## What is required
Each entry in the block below needs to be copied out exactly.

## Record extracts
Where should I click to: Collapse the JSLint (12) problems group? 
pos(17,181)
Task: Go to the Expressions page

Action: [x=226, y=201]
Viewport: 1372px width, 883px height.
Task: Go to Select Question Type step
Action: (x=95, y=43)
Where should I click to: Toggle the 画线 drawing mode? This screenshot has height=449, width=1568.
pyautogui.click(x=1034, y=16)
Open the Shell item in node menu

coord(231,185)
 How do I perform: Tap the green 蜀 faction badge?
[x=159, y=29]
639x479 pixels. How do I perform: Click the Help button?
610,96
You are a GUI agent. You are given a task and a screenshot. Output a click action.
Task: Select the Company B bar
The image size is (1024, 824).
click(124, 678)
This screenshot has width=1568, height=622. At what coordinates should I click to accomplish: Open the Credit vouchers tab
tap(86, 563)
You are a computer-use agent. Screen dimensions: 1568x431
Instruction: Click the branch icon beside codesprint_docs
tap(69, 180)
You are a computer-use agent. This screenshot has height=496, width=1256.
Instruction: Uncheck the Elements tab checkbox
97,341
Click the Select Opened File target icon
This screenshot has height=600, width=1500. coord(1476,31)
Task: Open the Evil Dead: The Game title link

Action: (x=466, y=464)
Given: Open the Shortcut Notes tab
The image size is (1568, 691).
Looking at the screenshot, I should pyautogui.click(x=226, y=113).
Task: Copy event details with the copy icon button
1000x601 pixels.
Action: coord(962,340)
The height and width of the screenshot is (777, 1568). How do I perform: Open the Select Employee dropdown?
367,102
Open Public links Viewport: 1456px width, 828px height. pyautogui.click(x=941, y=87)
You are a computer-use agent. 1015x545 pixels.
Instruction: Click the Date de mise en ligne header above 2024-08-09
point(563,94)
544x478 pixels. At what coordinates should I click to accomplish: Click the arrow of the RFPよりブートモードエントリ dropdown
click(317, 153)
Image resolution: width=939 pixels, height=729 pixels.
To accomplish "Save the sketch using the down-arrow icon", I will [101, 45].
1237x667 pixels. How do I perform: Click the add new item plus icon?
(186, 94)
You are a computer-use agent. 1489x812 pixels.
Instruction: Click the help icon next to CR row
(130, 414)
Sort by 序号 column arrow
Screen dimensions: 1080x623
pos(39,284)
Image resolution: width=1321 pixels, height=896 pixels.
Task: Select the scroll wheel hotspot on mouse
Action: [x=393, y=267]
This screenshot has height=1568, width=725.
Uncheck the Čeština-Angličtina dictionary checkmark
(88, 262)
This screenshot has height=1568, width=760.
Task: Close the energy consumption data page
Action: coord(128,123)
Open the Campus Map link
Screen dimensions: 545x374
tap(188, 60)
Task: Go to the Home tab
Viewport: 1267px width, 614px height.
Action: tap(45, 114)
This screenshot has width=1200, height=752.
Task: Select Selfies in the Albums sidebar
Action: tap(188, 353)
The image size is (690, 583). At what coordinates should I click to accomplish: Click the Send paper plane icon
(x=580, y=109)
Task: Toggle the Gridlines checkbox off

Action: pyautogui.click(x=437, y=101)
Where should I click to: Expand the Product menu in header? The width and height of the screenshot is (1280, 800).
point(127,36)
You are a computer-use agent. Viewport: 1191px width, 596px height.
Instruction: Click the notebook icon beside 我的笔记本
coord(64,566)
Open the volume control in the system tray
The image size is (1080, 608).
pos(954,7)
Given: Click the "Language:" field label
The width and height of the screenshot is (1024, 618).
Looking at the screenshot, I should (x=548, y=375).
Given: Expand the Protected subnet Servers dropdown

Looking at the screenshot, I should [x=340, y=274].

## Response to this exercise
Where should I click to: Collapse the JSLint (12) problems group? 
pos(17,181)
Task: Go to the Expressions page

Action: [x=226, y=201]
Viewport: 1372px width, 883px height.
Task: Go to Select Question Type step
Action: (x=95, y=43)
Where should I click to: Toggle the 画线 drawing mode? This screenshot has height=449, width=1568.
pyautogui.click(x=1034, y=16)
Open the Shell item in node menu

coord(231,185)
 How do I perform: Tap the green 蜀 faction badge?
[x=159, y=29]
639x479 pixels. How do I perform: Click the Help button?
610,96
You are a GUI agent. You are given a task and a screenshot. Output a click action.
Task: Select the Company B bar
The image size is (1024, 824).
click(124, 678)
This screenshot has width=1568, height=622. At what coordinates should I click to accomplish: Open the Credit vouchers tab
tap(86, 563)
You are a computer-use agent. Screen dimensions: 1568x431
Instruction: Click the branch icon beside codesprint_docs
tap(69, 180)
You are a computer-use agent. This screenshot has height=496, width=1256.
Instruction: Uncheck the Elements tab checkbox
97,341
Click the Select Opened File target icon
This screenshot has height=600, width=1500. coord(1476,31)
Task: Open the Evil Dead: The Game title link

Action: (x=466, y=464)
Given: Open the Shortcut Notes tab
The image size is (1568, 691).
Looking at the screenshot, I should pyautogui.click(x=226, y=113).
Task: Copy event details with the copy icon button
1000x601 pixels.
Action: coord(962,340)
The height and width of the screenshot is (777, 1568). How do I perform: Open the Select Employee dropdown?
367,102
Open Public links Viewport: 1456px width, 828px height. pyautogui.click(x=941, y=87)
You are a computer-use agent. 1015x545 pixels.
Instruction: Click the Date de mise en ligne header above 2024-08-09
point(563,94)
544x478 pixels. At what coordinates should I click to accomplish: Click the arrow of the RFPよりブートモードエントリ dropdown
click(317, 153)
Image resolution: width=939 pixels, height=729 pixels.
To accomplish "Save the sketch using the down-arrow icon", I will [101, 45].
1237x667 pixels. How do I perform: Click the add new item plus icon?
(186, 94)
You are a computer-use agent. 1489x812 pixels.
Instruction: Click the help icon next to CR row
(130, 414)
Sort by 序号 column arrow
Screen dimensions: 1080x623
pos(39,284)
Image resolution: width=1321 pixels, height=896 pixels.
Task: Select the scroll wheel hotspot on mouse
Action: [x=393, y=267]
This screenshot has height=1568, width=725.
Uncheck the Čeština-Angličtina dictionary checkmark
(88, 262)
This screenshot has height=1568, width=760.
Task: Close the energy consumption data page
Action: coord(128,123)
Open the Campus Map link
Screen dimensions: 545x374
tap(188, 60)
Task: Go to the Home tab
Viewport: 1267px width, 614px height.
Action: tap(45, 114)
This screenshot has width=1200, height=752.
Task: Select Selfies in the Albums sidebar
Action: tap(188, 353)
The image size is (690, 583). At what coordinates should I click to accomplish: Click the Send paper plane icon
(x=580, y=109)
Task: Toggle the Gridlines checkbox off

Action: pyautogui.click(x=437, y=101)
Where should I click to: Expand the Product menu in header? The width and height of the screenshot is (1280, 800).
point(127,36)
You are a computer-use agent. Viewport: 1191px width, 596px height.
Instruction: Click the notebook icon beside 我的笔记本
coord(64,566)
Open the volume control in the system tray
The image size is (1080, 608).
pos(954,7)
Given: Click the "Language:" field label
The width and height of the screenshot is (1024, 618).
Looking at the screenshot, I should (x=548, y=375).
Given: Expand the Protected subnet Servers dropdown

Looking at the screenshot, I should [x=340, y=274].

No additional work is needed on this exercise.